Researchers Find a Safe New Use for Dangerous Asbestos Cement: a 3D Printing Additive

Detoxified asbestos cement can be added to PLA and used for 3D printing, a team of researchers has found — and can even biodegrade.

Researchers from the Università di Milano Bicocca, Université de Lill, and Graftonica S.r.l. have come up with a novel way to upcycle dangerous asbestos cement: turning it into a safe additive for 3D printing polylactic acid (PLA), with the potential to print biodegradable objects that won't harm the environment.

"Asbestos cement waste, a hazardous and challenging material to manage, can be deactivated and upcycled as a powder that can be safely used as polymer filler," the researchers explain in the abstract to their paper on the topic. "With a standard twin screw extruder, we produced composite pellets with up to 50 [percent by weight] loading in PLA. They are sufficiently flowable and stable for further application to Fused Granular Fabrication 3D printing, an additive manufacturing method that employs pellets instead of filament."

Detoxified asbestos cement (a, b) can be used as an additive for PLA pellets (c), delivering some interesting properties to 3D-printed materials (bottom). (📷 Squitieri et al)

The mineral asbestos was once regarded as a wonder-material: lightweight, insulating, and fireproof, it found its way into everything from pipe lagging and roof tiles to film and theater — where "white asbestos" was shredded and thrown onto the stage as fake snow. Sadly, all of this turned out to be a terrible idea: when disturbed, asbestos sheds tiny fibers, which lodge into people's lungs causing long-term health problems including mesothelioma.

Owing to asbestos' boom years, and the danger in disturbing it in order to remove it, there's still plenty out there — and it all needs processing to render it safe.

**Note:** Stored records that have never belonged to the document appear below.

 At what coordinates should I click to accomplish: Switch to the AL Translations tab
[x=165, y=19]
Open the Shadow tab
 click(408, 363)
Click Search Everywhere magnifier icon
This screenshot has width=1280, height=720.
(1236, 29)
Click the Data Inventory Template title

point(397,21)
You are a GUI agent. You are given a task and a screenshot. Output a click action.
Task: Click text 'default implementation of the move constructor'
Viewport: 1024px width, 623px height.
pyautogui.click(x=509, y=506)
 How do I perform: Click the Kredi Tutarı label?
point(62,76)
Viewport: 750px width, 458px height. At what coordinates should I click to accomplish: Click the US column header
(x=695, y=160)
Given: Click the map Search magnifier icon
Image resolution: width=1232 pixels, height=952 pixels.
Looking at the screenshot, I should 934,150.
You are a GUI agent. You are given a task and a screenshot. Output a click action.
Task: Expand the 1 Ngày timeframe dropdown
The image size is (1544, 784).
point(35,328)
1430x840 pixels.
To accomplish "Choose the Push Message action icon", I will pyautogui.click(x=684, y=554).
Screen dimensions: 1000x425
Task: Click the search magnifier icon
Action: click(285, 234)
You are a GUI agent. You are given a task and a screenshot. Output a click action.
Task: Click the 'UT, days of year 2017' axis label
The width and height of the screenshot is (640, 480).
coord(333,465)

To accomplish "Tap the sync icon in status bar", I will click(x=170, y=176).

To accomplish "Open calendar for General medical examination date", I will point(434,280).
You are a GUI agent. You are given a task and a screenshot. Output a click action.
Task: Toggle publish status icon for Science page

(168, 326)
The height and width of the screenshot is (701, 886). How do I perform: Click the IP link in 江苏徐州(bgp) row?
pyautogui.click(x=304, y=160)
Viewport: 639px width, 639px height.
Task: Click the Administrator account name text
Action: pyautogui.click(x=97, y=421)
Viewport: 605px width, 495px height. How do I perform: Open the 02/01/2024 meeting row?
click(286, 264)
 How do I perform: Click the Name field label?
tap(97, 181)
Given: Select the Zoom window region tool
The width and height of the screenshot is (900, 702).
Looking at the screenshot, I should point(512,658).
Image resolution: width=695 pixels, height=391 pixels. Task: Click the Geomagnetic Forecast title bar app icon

This "detoxification" process still leaves you with a large quantity of waste — which is where the team's work comes in. Asbestos cement, a once-common building material that mixed asbestos into cement to strengthen it, lighten it, and protect against fire, is detoxified then used as an additive in PLA. That PLA can then be safely used in existing 3D printers, the researchers claim.

"The filler dispersion is homogeneous, and the mechanical properties of the 3D printed samples are comparable to those of pure PLA up to 20 [percent by weight] loading," the team claims. It's not quite ready for use in home 3D printers, though: the research focused on fused granular fabrication (FGF), which uses easier-to-make pellets of material rather than the long continuous line of filament used in more common fused filament fabrication (FFF) printers.

The 3D-printed objects remain safe even when fractured or otherwise disturbed, and if prepared a particular way can even be suitable for disposal via biodegradation. (📷 Squitieri et al)

There's also the potential to add some interesting properties to the finished composite, too. "Depending on the preparation method, the deactivated asbestos can be fully inert or endowed with catalytic properties," the researchers note. "A variant produced in a reducing environment has a strongly hydroxylated surface that can induce PLA chain scission and reorganization from 200°C [392°F], significantly less than the 350°C [662°F] spontaneous degradation of the pristine polymer. This behavior facilitates post-consumer biodegradation while preserving material integrity under standard processing conditions."

The team's work is in press at the journal Discover Materials, with an unedited version available under open-access terms.